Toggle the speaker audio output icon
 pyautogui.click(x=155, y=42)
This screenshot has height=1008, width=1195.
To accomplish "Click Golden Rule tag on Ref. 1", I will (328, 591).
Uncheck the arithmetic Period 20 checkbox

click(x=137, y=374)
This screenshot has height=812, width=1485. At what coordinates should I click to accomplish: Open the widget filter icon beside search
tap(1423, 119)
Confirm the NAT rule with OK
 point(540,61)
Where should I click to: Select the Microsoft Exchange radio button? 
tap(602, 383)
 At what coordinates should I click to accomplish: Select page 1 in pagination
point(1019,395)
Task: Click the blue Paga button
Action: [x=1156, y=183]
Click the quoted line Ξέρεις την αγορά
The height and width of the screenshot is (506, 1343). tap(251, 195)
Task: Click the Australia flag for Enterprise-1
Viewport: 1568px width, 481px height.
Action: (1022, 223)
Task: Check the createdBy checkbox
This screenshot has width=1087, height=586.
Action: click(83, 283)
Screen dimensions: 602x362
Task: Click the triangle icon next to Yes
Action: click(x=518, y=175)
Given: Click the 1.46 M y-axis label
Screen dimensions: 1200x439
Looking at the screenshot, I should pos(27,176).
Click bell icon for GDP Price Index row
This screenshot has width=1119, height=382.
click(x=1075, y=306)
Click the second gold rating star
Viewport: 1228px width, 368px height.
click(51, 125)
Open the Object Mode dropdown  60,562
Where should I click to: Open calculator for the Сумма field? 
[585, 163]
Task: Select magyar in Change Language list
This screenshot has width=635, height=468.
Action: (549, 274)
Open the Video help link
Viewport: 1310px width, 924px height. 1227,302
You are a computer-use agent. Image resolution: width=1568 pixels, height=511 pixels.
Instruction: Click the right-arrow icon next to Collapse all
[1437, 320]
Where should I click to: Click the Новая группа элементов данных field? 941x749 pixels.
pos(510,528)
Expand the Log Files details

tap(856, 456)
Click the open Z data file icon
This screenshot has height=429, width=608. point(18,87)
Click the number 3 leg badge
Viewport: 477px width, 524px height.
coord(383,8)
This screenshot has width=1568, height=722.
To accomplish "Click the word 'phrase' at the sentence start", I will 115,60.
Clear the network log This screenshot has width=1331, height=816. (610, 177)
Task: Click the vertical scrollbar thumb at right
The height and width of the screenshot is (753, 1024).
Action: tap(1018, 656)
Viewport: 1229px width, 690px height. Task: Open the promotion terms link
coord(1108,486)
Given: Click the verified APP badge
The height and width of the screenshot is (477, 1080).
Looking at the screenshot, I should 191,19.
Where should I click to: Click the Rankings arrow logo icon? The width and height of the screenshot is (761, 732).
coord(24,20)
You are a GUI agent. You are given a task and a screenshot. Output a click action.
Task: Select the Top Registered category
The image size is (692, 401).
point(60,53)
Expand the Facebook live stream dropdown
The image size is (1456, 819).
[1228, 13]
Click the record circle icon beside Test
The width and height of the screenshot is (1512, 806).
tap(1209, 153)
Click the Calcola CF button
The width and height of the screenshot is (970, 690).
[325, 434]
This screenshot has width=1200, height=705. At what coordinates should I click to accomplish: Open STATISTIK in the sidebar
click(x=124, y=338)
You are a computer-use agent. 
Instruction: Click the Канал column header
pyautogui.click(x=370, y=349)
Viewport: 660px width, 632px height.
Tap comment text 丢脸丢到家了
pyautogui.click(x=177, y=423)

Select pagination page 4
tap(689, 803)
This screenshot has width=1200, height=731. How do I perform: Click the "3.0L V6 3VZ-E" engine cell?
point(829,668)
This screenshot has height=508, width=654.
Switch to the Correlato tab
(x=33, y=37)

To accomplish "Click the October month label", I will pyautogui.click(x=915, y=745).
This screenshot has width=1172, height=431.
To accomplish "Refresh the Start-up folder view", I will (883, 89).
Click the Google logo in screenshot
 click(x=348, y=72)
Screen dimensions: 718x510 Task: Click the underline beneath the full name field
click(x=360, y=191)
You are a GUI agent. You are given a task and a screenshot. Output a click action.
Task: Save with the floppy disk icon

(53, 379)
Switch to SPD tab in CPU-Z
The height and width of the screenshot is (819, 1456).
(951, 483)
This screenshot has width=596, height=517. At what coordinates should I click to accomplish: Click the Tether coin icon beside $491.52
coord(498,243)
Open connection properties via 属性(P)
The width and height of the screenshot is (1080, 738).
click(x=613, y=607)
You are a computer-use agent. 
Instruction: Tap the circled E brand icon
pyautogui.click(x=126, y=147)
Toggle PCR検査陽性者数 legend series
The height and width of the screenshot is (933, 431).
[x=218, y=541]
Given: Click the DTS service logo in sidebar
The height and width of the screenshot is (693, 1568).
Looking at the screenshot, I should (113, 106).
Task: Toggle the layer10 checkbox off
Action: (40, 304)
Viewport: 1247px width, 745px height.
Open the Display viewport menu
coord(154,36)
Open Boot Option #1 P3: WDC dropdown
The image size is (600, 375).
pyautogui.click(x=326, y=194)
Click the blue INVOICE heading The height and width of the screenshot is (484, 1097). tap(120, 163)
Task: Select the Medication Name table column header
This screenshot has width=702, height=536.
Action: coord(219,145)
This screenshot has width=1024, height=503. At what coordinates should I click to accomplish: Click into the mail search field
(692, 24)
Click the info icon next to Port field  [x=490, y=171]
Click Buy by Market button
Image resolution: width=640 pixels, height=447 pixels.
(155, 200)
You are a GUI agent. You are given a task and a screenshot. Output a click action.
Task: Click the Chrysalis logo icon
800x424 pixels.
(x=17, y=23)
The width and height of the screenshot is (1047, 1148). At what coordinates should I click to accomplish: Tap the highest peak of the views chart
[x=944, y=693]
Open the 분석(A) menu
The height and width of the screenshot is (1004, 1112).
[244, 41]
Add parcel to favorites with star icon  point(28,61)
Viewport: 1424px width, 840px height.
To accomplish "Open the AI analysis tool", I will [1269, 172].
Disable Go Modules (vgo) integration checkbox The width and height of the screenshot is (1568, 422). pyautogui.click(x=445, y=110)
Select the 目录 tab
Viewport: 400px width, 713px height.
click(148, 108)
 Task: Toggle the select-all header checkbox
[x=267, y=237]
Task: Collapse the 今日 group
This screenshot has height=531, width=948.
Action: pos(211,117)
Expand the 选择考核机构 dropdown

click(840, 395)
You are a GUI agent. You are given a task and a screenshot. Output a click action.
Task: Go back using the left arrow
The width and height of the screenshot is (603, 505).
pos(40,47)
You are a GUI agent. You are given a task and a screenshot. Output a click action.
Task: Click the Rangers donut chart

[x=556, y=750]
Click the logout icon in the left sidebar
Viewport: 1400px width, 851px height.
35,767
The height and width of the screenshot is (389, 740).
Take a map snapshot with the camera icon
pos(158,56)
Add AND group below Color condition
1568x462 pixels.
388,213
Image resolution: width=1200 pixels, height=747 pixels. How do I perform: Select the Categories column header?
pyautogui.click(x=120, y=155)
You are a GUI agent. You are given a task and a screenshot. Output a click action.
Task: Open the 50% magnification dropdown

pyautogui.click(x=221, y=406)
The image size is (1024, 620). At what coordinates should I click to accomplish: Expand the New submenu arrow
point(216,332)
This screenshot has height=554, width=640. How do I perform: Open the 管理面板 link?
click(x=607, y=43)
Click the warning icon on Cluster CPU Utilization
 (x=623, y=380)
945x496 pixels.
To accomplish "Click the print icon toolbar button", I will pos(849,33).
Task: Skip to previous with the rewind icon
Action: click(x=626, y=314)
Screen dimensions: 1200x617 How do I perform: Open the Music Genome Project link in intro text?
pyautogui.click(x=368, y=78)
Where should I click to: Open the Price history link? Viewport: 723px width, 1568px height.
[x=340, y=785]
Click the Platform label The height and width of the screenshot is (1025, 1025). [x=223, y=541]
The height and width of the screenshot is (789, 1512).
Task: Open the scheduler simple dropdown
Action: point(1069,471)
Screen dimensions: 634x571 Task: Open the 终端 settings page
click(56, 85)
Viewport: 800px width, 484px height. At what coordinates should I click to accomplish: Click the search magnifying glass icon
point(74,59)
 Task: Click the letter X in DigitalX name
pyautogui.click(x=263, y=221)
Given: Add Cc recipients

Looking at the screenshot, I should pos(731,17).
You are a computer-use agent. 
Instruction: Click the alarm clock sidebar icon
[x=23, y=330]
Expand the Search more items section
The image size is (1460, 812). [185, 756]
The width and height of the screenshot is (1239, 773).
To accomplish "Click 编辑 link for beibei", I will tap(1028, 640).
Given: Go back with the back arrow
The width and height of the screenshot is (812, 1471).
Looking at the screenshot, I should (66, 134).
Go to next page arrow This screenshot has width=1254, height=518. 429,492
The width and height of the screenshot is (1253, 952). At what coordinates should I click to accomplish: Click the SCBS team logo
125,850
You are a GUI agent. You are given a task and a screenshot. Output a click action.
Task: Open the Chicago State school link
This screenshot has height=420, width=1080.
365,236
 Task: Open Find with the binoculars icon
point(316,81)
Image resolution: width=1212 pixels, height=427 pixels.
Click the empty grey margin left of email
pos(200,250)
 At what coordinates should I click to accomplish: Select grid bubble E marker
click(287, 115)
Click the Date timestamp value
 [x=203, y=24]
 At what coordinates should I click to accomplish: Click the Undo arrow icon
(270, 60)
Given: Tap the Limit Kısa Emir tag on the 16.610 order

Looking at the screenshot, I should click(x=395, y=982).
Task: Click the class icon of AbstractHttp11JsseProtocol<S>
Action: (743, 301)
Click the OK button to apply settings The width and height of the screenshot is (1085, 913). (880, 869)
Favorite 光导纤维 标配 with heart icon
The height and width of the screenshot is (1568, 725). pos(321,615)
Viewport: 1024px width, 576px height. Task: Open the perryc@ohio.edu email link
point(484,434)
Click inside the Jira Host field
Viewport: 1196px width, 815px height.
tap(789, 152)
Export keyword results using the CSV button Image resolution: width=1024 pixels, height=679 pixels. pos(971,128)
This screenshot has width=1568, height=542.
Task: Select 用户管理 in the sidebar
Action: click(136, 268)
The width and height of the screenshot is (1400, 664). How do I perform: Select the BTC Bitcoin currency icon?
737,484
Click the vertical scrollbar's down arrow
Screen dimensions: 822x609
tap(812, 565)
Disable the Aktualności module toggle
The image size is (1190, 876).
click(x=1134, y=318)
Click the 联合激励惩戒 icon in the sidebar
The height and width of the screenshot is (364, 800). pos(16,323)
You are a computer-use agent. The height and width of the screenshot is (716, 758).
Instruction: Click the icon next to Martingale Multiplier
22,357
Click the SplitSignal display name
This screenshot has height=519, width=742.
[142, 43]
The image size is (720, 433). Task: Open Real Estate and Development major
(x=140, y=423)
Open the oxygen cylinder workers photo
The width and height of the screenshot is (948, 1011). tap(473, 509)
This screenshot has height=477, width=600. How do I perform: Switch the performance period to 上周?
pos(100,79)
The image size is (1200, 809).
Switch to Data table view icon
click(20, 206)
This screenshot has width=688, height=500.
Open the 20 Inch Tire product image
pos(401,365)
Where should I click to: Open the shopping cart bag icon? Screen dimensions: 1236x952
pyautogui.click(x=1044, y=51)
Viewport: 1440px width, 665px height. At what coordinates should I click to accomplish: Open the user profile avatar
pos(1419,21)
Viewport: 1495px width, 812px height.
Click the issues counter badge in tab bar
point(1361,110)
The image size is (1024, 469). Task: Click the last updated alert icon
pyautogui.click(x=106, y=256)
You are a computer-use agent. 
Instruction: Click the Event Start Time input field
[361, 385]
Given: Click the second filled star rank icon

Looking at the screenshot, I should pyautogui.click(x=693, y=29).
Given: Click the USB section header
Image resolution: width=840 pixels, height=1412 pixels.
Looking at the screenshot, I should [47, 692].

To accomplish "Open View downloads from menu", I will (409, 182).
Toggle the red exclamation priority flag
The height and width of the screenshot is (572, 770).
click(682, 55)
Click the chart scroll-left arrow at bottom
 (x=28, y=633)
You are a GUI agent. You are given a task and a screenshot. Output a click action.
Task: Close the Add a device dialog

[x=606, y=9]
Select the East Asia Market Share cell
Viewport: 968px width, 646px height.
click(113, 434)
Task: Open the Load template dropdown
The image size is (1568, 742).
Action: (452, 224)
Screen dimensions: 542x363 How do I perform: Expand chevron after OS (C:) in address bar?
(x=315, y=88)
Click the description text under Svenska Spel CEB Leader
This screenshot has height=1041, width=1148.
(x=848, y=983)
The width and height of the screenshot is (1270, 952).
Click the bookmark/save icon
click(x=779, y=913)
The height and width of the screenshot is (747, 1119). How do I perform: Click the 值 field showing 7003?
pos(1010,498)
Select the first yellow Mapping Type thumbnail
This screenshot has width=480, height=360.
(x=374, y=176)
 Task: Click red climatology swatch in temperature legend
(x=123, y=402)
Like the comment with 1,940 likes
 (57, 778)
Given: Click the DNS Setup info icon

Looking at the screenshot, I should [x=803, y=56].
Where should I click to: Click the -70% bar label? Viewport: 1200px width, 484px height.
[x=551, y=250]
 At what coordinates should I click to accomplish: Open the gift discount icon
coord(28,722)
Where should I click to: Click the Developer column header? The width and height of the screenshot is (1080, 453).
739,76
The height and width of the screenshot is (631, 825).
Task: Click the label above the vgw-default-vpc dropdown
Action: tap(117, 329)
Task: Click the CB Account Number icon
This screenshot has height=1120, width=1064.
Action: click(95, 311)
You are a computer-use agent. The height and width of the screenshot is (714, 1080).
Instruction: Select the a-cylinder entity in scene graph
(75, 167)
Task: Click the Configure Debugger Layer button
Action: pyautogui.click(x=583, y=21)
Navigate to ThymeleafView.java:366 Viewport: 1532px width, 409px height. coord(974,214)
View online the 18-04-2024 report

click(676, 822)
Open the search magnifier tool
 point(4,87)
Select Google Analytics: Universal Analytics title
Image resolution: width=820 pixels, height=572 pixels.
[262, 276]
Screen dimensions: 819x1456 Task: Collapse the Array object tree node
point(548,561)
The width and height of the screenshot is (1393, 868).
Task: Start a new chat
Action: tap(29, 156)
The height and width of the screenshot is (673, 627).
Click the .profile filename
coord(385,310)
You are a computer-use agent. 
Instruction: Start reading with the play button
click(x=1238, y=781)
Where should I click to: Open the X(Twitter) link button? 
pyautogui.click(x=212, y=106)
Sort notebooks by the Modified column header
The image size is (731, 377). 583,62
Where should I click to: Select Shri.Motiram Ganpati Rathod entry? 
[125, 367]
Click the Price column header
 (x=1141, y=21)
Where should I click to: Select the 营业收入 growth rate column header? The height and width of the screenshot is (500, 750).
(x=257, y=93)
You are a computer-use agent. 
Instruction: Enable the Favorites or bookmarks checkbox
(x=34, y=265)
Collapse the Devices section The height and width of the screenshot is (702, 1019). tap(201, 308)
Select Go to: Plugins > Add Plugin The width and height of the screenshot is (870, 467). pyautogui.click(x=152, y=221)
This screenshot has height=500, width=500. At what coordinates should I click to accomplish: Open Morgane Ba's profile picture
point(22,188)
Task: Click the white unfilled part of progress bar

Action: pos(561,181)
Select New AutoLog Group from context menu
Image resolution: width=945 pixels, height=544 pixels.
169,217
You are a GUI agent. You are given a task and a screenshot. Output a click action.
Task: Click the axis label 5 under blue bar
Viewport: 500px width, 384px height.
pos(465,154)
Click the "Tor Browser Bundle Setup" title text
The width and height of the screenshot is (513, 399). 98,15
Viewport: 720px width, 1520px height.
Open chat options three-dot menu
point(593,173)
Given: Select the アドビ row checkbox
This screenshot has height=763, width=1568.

* _What is needed_
Could you work out how many lines in the material contain "vertical"? Reply with only that number.

* _Solved problem_
2